Lic. Alexander Als Vega, the commissioner of insurance, told the Transition 2024–2025 committee on Dec. 6 that the Office of the Commissioner of Insurance regulates Puerto Rico’s insurance market and has taken several steps to modernize oversight while confronting staffing, budget and legal limits.
The commissioner said the insurance industry accounted for 17.4% of Puerto Rico’s gross domestic product in 2023 and that companies wrote about $20.5 billion in premiums that year. He reported the office currently has 75 employees — “setenta y cinco empleados” — split between 17 trust positions and 58 career staff and said the agency’s approved budget for the fiscal year covers payroll, operations and pay‑go at $13,092,000.
Why this matters: the office oversees a large financial sector and faces technical recruiting gaps in actuarial, financial analysis and exam divisions that the commissioner said impede timely regulatory work. “Para atraer personal… hemos realizado sesenta y siete convocatorias,” he said, and recommended reviewing pay scales in technical units.
The commissioner summarized the office’s work on catastrophe claims. He said insurers received about 303,956 claims after Hurricane María and that private insurers had paid roughly $7.5 billion as of June 30, 2024, with “el noventa y nueve punto siete de las reclamaciones habían sido atendidas.” On earthquake claims he reported 25,473 claims and $361 million paid as of the same date, with 99.8% of claims attended.
Audits and outstanding provider payments: citing special audits of the health sector, the commissioner said the office identified $242.6 million in outstanding payments to health‑care providers across segments including Advantage, Vital and commercial plans. He attributed the figure to targeted fiscalization efforts and said the office pursued further audit rounds that prompted litigation by industry groups. “Fuimos demandados y llevado al a un pleito federal,” he said, and confirmed the litigation remains pending.
Consumer tools and process changes: the commissioner outlined several consumer‑facing changes implemented during his term. His office created a centralized credentialing portal (referred in the presentation as Zyro) to streamline provider credentialing, introduced a digital complaints platform and a specialized denial‑appeal tool called “alert plus,” and adopted cybersecurity testing and incident‑notification mechanisms for companies. He said the office adjusted regulation to permit parametric insurance mechanisms and proposed provisional, expedited certificates of authority to accelerate International Insurance Center growth.

* [REQUIRED ACTIONS]:
a - From the commissioner's report, quote everything from "Consumer tools and" down to "Insurance Center growth.".
b - According to the commissioner's report, which divisions have the technical recruiting gaps that the commissioner said impede timely regulatory work?
c - In the commissioner's report, how many earthquake claims were reported as of June 30, 2024?

* [MATERIAL SHOWN]:
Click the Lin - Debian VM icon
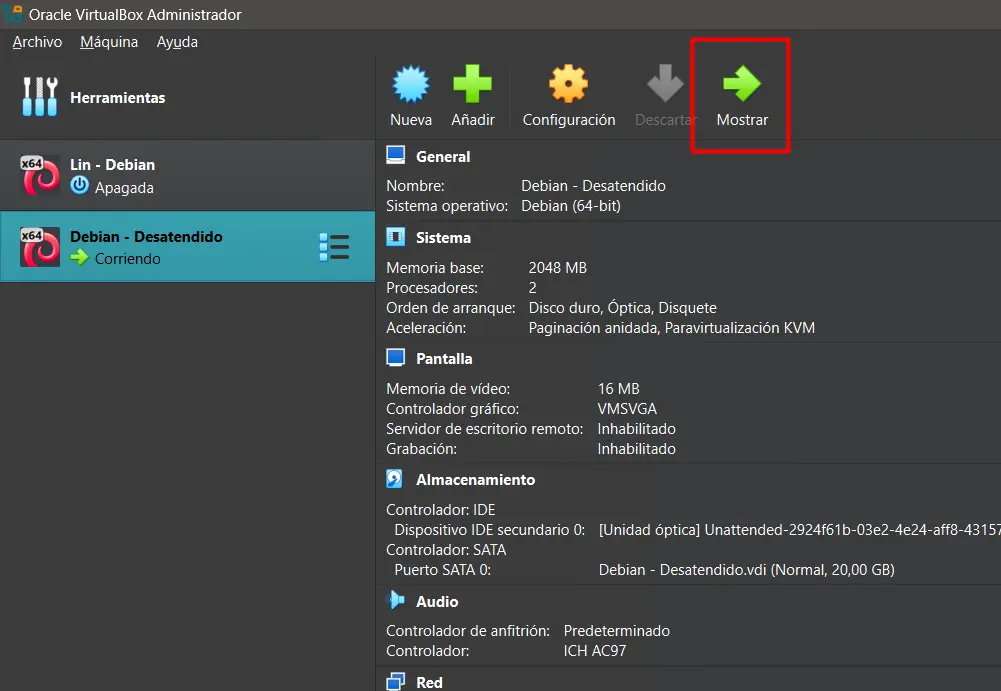point(40,176)
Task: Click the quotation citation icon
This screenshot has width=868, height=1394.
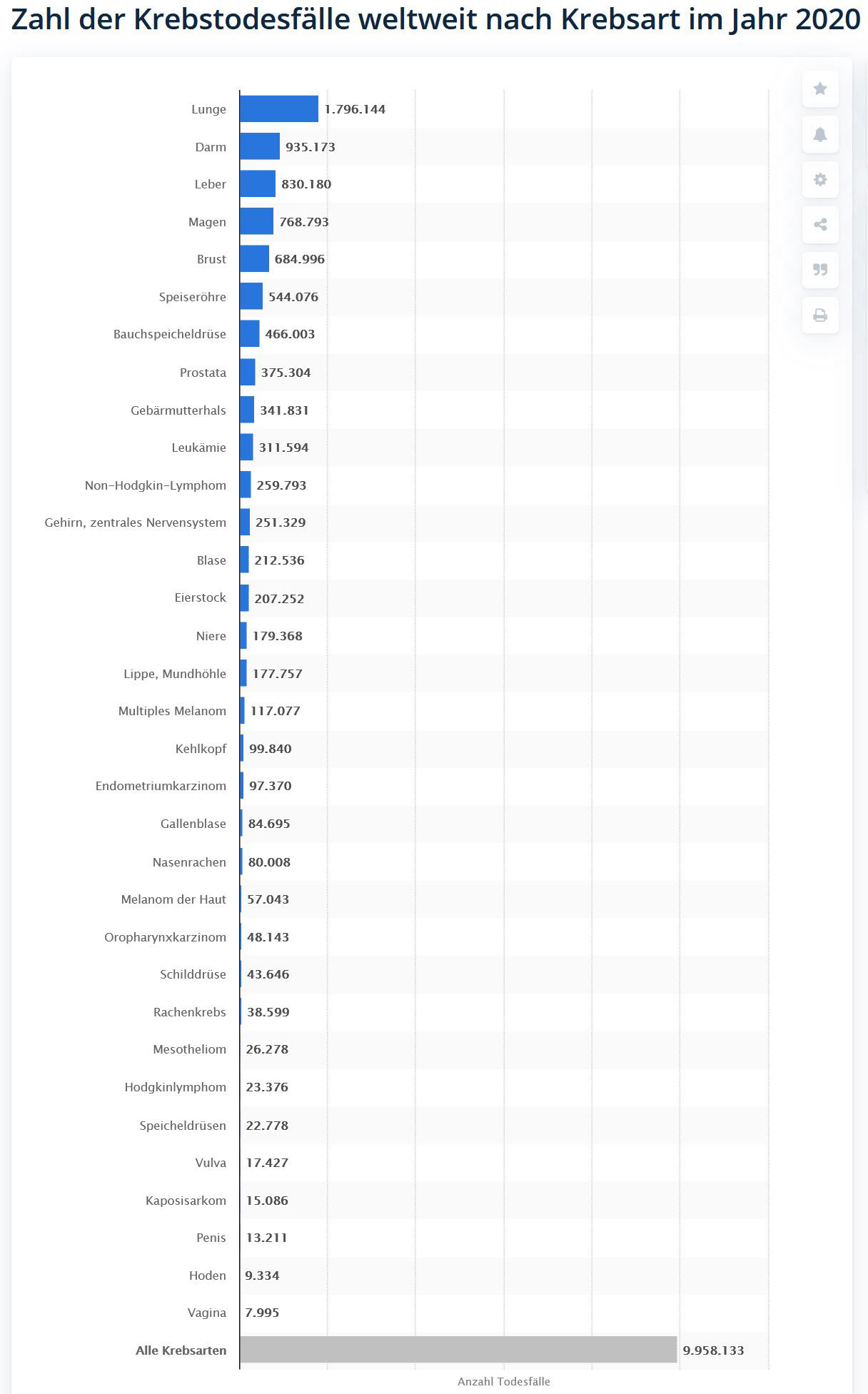Action: (820, 270)
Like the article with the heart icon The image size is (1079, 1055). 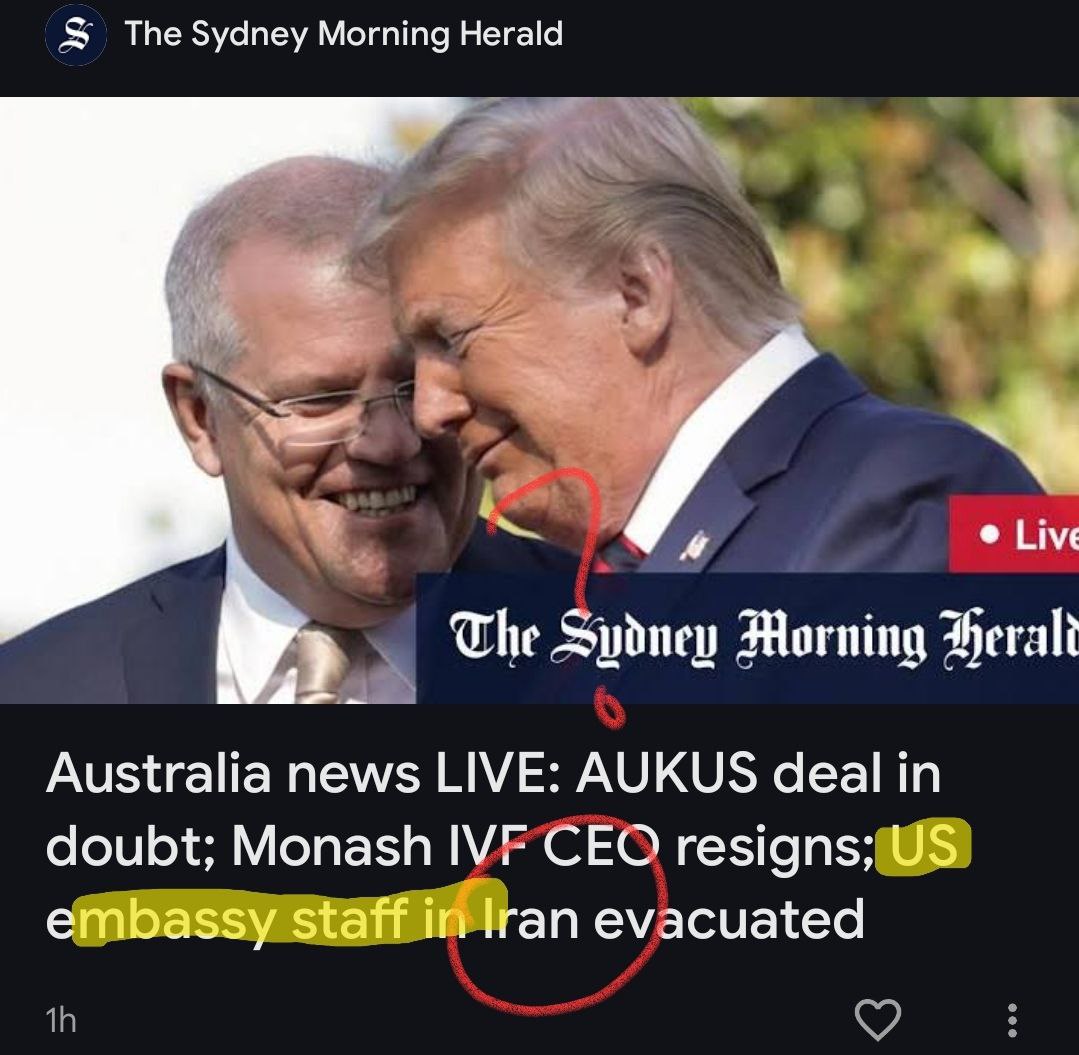[x=877, y=1018]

* [ACTIVITY ANSWERS]:
a -
Consumer tools and process changes: the commissioner outlined several consumer‑facing changes implemented during his term. His office created a centralized credentialing portal (referred in the presentation as Zyro) to streamline provider credentialing, introduced a digital complaints platform and a specialized denial‑appeal tool called “alert plus,” and adopted cybersecurity testing and incident‑notification mechanisms for companies. He said the office adjusted regulation to permit parametric insurance mechanisms and proposed provisional, expedited certificates of authority to accelerate International Insurance Center growth.

b - Actuarial, financial analysis, and exam divisions.

c - 25,473 claims.